(Selected passage Opens)

02 March 2008

The Sin of Omission

A.D. Freudenheim, The Editor

The proposals presented by both Senator Hillary Clinton and Barack Obama to reform America’s health care insurance systems – in order to guarantee quality and affordability – are misleading, inadequate, and probably unworkable. They may be the best Americans can expect , but that still is not good enough. The bottom line: neither candidate is willing to define publicly what affordable means, and for whom. Both candidates have wasted thousands of words on the issue, but neither of them provides an estimated, projected cost for insurance per person (or family) per month, based on their plan. To state the obvious: that makes it difficult to judge whether these programs would, if enacted, be affordable – even though affordability is claimed as a hallmark by each candidate.

When Hillary Clinton says her plan is about “Improving Quality for All and Achieving at least $120 Billion Per Year in Savings Nationwide,” or Obama addresses the “$2 trillion” spent on medical care and notes that “Prescription drug errors alone cost the nation more than $100 billion every year,” well ... these numbers may be right, but I suspect they are essentially irrelevant to most people. To the extent that Americans budget at all, they surely do not do so in years, or in a manner that takes into account the GDP of the United States, how much health care costs in total across the country, or even whether interest rates will rise or fall a half-point in the next quarter. Most people budget in weekly or monthly increments, while even sophisticated people have a hard time understanding what $2 trillion really means in practical terms. Much as with Social Security, health care is both an emotional and practical issue; the practical component is about what kind of information people understand. What most citizens want to know is: what’s it gonna me cost each month?

Health care, you will recall, is supposed to be Hillary Clinton’s issue, the big one on which all of her I-care-about-people attitude, and her I-have-experience message points, were supposed to converge. Still, a review of the Clinton health care plan – on her web site, here, and in a downloadable PDF – reveals a distinct lack of specifics, especially where costs for the average family are concerned. Right now, I’m paying about $4,800 per year – $400 per month – to insure myself and my child. Will Clinton’s plan raise or lower my insurance premiums, and if so, by how much? The best we get from Clinton is an unspecific quote from someone else’s research: “The Business Roundtable estimated $2,200 in national health savings for the typical family,” based on making some of the changes Clinton proposes. This is buried on page 11 of the PDF of her plan, and it is not exactly a comforting or promising statistic.

Despite Clinton’s complaints that Obama has been weak on specifics, his plan is clearer than hers, and the Obama campaign has put together a separate document of Frequently Asked Questions which seems to recognize the complexity of the issue in a way that the Clinton camp misses. However, the best we get from Obama is this: “Through partnerships among federal and state governments, employers, providers and individuals, the Obama plan will save a typical American family up to $2,500 every year on medical expenditures...” (The Obama plan PDF, page 2.) Again, this seems better than the Clinton plan, not only because it’s $300 more, but because it comes on page 2 (and is repeated several times) rather than being buried on page 11, amidst many of Clinton’s other hifalutin’ statistics. Read the sentence again, though, and there is still a lack of clarity in its intent: it will save on medical expenditures, but does not say whether that includes health insurance premiums, nor does it explicitly say what the premiums would be, per person or per family per month.

(Selected passage Closes)

List each distinct dollar amount in the editorial on the health care plans once, in order of first appearance.

(Supplied data Opens)

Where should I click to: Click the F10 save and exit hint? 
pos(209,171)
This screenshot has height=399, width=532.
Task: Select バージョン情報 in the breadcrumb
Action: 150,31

(Supplied data Closes)

→ Problem solution
$120 Billion
$2 trillion
$100 billion
$4,800
$400
$2,200
$2,500
$300